Я долго размышлял, прежде чем решился выпустить в свет этот неизданный «Мемуар», имеющий особую историческую ценность, который попал в мои руки благодаря игре слепого случая, соединившего однажды в тоскливый парижский вечер 1937 года одиночество изгнанника и любопытство, из-за чего я не смог оторваться от «Мемуара» до той поры, пока окончательно не разгорелся новый день. Чтение, в которое я погрузился с такой страстью, захватило и ошеломило меня, я читал и перечитывал страницы, переносясь и в пространстве — в мой покоренный, но не покорившийся Мадрид, и во времени — в прошлое, не настолько еще отдаленное, чтобы уже выцвели чернила и не сохранились следы крови, чтобы исчезли трепещущие тени преступления и скорби.
Память о тех событиях возвращается как призрак, взывающий к правосудию. Но кто он, сам призрак? И кто в конечном счете жертва в той истории, где на одно-единственное преступление приходится так много виновных? Ведь в него вовлечена целая группа людей, одни из них достигли вершин величия и заслужили посмертную славу, другие — самые заурядные и незначительные личности, но все они принадлежат той эпохе испанской и мадридской истории, в которой смыкаются два века: веселый и беззаботный конец XVIII встречается с трагическим началом XIX, и никому не удалось уловить и увековечить этот переломный момент так, как это сделал Франсиско де Гойя-и-Лусьентес. Он-то и оказывается одним из главных действующих лиц приводимой здесь захватывающей petite histoire.
Событие, находящееся в центре внимания документа, произошло 23 июля 1802 года, это событие — смерть Марии дель Пилар Тересы Каэтаны де Сильва-и-Альварес де Толедо, тринадцатой герцогини де Альба (или Альва — как больше нравится некоторым историкам). Правда, кроме краткого полицейского донесения, составленного несколько дней спустя после ее смерти, все остальные документы — и «Мемуар», и включенные в него письма — были написаны значительно позднее трагической кончины герцогини. Правда и то, что вся история была пережита молодыми, а рассказана уже старыми людьми, в одном случае — спустя двадцать, а в другом — почти пятьдесят лет после самих событий. И наконец, правда, что дошедшая до меня рукопись была на французском языке, а почерк, которым она написана, не совпадал с почерком лица, значившегося ее автором, из чего я заключаю, что она является переводом, который он сам заказал сделать со своего текста, чем и заронил вполне обоснованные сомнения в его аутентичности.

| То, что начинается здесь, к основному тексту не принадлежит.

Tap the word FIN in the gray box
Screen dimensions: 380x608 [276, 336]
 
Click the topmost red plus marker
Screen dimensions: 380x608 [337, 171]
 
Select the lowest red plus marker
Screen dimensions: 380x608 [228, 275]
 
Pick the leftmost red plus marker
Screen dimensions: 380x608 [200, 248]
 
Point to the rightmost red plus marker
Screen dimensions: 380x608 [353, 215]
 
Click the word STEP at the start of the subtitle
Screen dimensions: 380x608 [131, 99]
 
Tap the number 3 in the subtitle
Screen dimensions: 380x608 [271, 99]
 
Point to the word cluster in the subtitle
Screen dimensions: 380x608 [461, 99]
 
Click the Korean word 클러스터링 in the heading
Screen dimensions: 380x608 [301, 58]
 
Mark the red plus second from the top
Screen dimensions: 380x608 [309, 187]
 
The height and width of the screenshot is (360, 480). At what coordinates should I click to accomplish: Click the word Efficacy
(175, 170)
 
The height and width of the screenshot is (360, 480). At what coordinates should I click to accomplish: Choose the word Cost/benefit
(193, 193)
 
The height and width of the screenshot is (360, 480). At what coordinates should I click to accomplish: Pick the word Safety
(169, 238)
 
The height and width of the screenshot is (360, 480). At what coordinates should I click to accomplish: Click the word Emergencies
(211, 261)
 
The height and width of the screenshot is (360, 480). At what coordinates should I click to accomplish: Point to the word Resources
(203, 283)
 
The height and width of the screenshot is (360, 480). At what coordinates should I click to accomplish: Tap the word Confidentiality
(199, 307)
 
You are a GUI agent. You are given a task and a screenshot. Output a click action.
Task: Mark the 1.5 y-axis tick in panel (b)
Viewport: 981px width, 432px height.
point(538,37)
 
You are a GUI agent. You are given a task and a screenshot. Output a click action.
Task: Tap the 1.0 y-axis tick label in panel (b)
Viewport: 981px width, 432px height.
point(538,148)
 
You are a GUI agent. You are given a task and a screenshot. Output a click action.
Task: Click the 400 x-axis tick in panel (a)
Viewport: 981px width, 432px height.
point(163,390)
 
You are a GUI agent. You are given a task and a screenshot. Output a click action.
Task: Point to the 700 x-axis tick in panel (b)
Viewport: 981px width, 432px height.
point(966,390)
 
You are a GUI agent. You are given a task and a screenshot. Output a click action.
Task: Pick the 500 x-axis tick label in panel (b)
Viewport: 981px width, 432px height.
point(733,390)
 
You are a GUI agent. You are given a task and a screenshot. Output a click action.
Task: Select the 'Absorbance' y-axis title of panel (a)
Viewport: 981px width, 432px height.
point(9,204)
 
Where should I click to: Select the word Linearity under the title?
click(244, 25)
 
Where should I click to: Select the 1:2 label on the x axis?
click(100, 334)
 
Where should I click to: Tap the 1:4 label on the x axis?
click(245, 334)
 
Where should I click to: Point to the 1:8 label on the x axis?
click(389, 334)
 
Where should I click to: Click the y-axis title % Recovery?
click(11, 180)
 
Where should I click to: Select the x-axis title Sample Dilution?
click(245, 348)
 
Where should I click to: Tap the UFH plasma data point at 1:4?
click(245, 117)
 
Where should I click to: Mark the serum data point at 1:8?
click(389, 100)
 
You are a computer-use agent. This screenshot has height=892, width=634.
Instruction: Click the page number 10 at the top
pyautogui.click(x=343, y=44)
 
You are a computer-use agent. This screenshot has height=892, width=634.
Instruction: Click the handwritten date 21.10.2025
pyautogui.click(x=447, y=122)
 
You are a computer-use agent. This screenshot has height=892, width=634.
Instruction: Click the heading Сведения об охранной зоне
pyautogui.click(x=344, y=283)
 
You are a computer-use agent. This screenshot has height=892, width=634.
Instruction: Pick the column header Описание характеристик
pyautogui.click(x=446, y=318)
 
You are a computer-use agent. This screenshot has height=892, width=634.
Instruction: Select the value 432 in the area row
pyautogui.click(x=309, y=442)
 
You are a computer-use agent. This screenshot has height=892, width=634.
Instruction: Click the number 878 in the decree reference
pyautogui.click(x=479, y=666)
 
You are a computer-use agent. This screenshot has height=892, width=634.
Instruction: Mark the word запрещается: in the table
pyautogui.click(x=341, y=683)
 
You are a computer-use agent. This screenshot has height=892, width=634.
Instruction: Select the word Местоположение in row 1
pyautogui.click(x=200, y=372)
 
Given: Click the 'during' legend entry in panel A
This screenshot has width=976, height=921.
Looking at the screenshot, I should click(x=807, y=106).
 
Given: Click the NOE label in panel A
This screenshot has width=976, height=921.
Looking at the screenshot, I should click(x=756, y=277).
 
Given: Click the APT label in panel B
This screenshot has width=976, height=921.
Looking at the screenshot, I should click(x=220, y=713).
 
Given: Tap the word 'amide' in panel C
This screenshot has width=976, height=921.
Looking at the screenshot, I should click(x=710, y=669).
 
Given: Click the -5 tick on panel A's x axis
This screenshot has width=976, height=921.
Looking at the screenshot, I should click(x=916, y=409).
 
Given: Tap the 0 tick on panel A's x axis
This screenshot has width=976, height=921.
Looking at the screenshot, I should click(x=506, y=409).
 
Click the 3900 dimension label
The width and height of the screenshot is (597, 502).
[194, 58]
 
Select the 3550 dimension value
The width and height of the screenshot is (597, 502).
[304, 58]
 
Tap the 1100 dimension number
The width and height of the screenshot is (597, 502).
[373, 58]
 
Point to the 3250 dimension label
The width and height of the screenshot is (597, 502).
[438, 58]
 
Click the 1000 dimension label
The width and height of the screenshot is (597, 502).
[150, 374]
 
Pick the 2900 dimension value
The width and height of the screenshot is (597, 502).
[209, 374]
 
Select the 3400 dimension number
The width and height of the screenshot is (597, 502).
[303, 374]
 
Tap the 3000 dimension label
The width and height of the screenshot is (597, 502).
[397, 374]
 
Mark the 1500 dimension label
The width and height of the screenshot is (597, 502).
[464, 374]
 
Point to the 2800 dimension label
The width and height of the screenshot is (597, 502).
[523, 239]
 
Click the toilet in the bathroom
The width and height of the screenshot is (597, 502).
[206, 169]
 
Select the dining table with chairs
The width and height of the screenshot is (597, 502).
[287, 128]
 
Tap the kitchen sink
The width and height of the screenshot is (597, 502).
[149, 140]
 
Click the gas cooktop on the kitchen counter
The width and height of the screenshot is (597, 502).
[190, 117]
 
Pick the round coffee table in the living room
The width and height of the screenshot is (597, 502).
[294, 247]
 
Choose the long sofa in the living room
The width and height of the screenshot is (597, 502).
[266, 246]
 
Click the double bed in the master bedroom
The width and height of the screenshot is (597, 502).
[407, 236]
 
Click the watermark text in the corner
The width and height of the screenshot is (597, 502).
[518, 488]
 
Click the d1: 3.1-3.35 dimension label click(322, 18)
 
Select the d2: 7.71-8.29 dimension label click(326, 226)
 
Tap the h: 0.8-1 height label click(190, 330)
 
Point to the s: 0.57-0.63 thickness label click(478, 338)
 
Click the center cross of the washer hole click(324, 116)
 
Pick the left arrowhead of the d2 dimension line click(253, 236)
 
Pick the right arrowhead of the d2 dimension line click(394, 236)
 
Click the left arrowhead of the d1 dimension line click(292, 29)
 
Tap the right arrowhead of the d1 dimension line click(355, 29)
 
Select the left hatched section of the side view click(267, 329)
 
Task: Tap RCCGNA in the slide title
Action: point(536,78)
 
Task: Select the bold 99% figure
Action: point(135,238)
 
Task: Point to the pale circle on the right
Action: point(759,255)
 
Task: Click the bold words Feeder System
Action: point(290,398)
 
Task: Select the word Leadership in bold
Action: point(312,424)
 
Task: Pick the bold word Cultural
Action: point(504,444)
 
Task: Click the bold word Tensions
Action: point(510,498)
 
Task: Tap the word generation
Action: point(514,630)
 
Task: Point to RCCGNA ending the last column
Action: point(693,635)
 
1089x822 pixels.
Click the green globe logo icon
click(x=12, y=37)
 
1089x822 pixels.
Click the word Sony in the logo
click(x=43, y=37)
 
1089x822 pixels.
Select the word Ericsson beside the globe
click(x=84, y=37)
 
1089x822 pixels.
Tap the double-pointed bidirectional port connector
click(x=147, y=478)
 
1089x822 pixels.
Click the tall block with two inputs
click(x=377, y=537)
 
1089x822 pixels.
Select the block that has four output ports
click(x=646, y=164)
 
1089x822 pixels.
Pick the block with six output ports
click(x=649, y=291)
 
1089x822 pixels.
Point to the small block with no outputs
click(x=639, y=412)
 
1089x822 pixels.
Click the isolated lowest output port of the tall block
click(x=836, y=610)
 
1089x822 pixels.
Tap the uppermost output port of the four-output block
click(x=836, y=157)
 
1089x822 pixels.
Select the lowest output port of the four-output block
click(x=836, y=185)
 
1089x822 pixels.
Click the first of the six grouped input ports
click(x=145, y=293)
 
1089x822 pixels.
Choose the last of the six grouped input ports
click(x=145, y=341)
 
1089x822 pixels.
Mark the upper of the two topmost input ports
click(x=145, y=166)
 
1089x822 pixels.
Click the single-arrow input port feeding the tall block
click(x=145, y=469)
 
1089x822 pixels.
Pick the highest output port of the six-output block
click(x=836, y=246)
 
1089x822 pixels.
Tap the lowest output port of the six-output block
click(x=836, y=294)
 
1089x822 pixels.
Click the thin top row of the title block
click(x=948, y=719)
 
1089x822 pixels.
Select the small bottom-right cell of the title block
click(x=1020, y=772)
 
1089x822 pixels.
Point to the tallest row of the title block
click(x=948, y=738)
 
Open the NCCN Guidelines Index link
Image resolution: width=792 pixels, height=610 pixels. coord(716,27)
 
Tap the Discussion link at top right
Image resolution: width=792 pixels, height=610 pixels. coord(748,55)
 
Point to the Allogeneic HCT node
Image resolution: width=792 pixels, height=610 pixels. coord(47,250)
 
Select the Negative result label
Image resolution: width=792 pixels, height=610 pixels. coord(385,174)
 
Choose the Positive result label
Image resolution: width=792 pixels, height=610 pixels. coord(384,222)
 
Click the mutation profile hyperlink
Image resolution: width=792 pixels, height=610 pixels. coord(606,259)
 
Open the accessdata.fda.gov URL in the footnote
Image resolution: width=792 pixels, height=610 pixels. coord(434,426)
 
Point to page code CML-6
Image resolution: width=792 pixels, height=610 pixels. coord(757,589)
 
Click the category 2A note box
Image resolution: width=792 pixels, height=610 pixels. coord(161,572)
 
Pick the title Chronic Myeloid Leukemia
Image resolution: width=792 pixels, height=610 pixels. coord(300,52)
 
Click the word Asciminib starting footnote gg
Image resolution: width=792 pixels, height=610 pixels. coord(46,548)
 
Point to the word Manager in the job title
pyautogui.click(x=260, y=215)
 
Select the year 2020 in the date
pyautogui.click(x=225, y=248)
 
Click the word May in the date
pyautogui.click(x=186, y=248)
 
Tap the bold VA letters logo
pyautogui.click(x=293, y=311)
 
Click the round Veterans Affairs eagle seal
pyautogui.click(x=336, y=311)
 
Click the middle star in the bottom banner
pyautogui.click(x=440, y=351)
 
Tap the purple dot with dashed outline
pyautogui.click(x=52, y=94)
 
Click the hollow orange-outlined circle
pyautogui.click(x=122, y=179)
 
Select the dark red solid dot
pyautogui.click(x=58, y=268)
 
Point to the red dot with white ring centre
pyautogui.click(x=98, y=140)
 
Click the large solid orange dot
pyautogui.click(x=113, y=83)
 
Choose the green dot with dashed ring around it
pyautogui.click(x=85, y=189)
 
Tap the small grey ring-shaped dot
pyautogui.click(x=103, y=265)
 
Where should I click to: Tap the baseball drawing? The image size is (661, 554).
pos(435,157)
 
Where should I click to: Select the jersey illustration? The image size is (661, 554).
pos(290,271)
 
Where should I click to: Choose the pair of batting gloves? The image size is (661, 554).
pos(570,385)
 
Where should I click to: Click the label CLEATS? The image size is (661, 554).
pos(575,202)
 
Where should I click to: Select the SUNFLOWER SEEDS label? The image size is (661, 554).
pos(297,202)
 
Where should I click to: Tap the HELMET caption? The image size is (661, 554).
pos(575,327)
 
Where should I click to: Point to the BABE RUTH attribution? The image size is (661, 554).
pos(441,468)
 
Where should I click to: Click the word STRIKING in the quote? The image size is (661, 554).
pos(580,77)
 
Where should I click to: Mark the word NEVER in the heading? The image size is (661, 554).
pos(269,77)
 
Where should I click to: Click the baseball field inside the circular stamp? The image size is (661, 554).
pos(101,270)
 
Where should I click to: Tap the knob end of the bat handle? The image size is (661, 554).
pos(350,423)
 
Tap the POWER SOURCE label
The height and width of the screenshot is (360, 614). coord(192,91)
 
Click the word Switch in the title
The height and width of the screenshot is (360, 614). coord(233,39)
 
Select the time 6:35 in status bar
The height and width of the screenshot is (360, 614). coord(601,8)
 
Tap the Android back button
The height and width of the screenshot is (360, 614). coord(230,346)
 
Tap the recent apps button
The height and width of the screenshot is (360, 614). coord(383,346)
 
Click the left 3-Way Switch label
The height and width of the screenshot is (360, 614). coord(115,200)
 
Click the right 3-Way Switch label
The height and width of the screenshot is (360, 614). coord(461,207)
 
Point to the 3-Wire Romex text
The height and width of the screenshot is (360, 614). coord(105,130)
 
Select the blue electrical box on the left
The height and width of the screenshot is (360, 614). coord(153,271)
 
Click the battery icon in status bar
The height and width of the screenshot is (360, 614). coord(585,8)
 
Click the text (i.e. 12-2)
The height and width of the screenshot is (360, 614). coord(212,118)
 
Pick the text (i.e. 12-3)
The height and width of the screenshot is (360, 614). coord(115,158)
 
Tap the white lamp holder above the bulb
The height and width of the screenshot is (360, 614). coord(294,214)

Полагаю, что наибольший авторитет в данном вопросе — говорю об этом без всякого тщеславия — это именно я; авторитет мне придает проделанная работа, состоявшая в том, что я выполнил обратный перевод «Мемуара» на испанский язык, и это позволило мне достичь такой интимной, почти любовной подачи литературного материала, что стало возможно воспринять и прочувствовать его самые тонкие, почти неуловимые оттенки, как мы чувствуем их в любимой женщине. Опираясь на мой авторитет, я беру на себя смелость сделать два следующих заключения: во-первых, французский текст рукописи, случайно попавший мне в руки в тот осенний вечер, представляет собой, вне всяких сомнений, перевод испанского текста, написанного первоначально несколько тяжелым, витиеватым, высокопарным стилем Испании, колеблющейся между традиционным барокко и просветительским классицизмом; и во-вторых, ее автором действительно является дон Мануэль Годой, как в ней и сообщается и как становится очевидным из (а) сопоставления «Мемуара» с другими его рукописями, (б) места, где был найден документ спустя восемьдесят шесть лет после смерти Мануэля Годоя, и (в) полученных мной доказательств достоверности различных происшествий и событий, о которых повествуется в рукописи. Доказательств, которые — говорю это с болью — я мог бы существенно пополнить, если бы собирал их в моей стране и главное — если бы встретил там больше поддержки и меньше предрассудков в научных кругах и у общественности, что позволило бы подтвердить или опровергнуть многие факты. Сказанное относится равным образом как к аристократическим слоям испанского общества или по крайней мере к испанским семьям, исторически связанным с описываемыми событиями, так и научным учреждениям, занимающимся историческими исследованиями.
Но Испания остается Испанией, близкая или далекая, и по-прежнему нескоро еще придет день, когда, как говорит сам Годой в каком-то месте своих воспоминаний, она станет наконец страной, «живущей по времени, отмеренному часами современной и просвещенной Истории».